Document passage —

_ _ _

= History of industrialisation =

A Watt steam engine, the steam engine fuelled primarily by coal that propelled the Industrial Revolution in the United Kingdom and the world

This article delineates the history of industrialisation.

== Background ==
Most pre-industrial economies had standards of living not much above subsistence, among that the majority of the population were focused on producing their means of survival. For example, in medieval Europe, as much as 80% of the labour force was employed in subsistence agriculture.

Some pre-industrial economies, such as classical Athens, had trade and commerce as significant factors, so native Greeks could enjoy wealth far beyond a sustenance standard of living through the use of slavery. Famines were frequent in most pre-industrial societies, although some, such as the Netherlands and England of the 17th and 18th centuries, the Italian city-states of the 15th century, the medieval Islamic Caliphate, and the ancient Greek and Roman civilisations were able to escape the famine cycle through increasing trade and commercialisation of the agricultural sector. It is estimated that during the 17th century, Netherlands imported nearly 70% of its grain supply; and in the 5th century BC Athens imported three-quarters of its total food supply.

_ _ _

The data —

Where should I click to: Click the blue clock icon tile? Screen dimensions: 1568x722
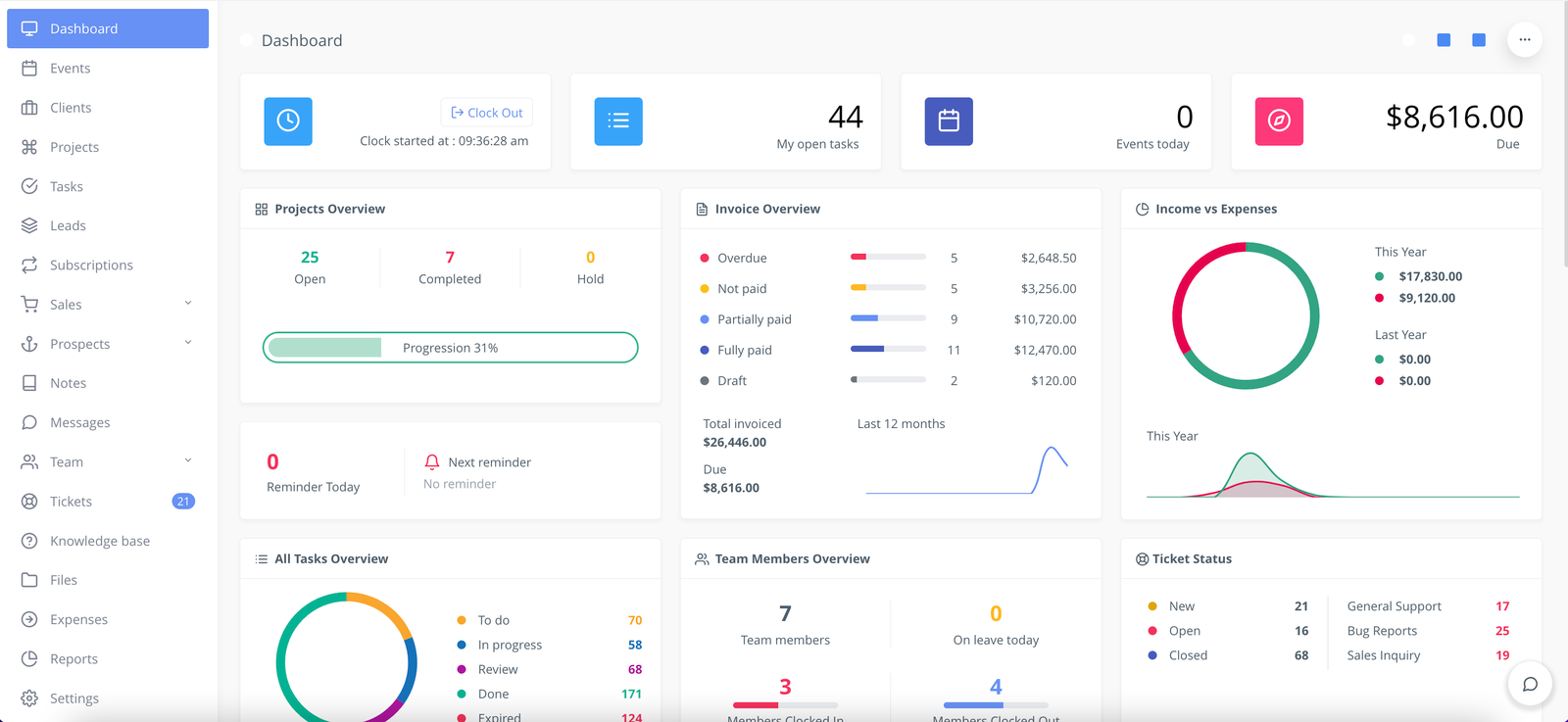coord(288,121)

_ _ _

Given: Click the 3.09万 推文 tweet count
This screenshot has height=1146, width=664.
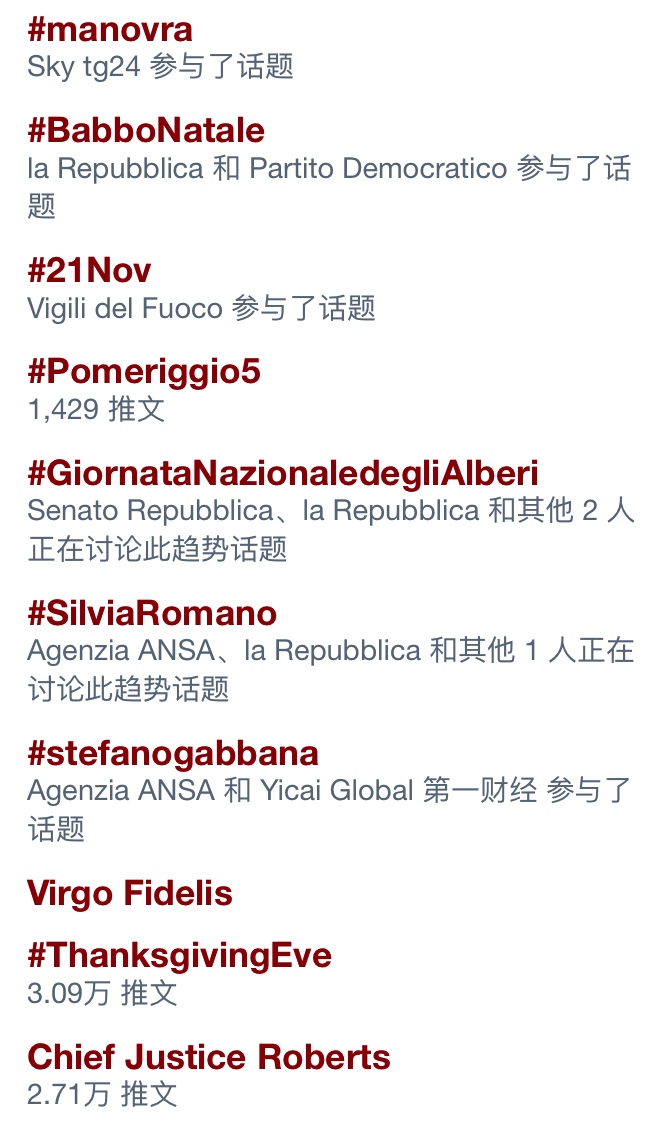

_ _ _

Exercise directions — Write the next part of the passage on the history of industrialization, starting right after its last sentence. The data has no connection to the text on the history of industrialization.

Your response —
In his 1728 work on the economy of England, A Plan of the English Commerce, Daniel Defoe describes how England developed from being a raw wool producer to the manufacture of finished woolen textiles. Defoe writes that Tudor monarchs, especially Henry VII of England and Elizabeth I, implemented policies that today would be described as protectionist, such as imposing high tariffs on the importation of finished woolen goods, imposing high taxes on raw wool exports leaving England, bringing in artisans skilled in wool textile manufacturing from the Low Countries, awarding selective government-granted monopoly rights in geographic areas of England deemed suitable for textile industrial production, and granting government-sponsored industrial espionage to develop the early English textile industry.

Industrialisation through innovation in manufacturing processes first started with the Industrial Revolution in the north-west and Midlands of England in the 18th century. It spread to Europe and North America in the 19th century.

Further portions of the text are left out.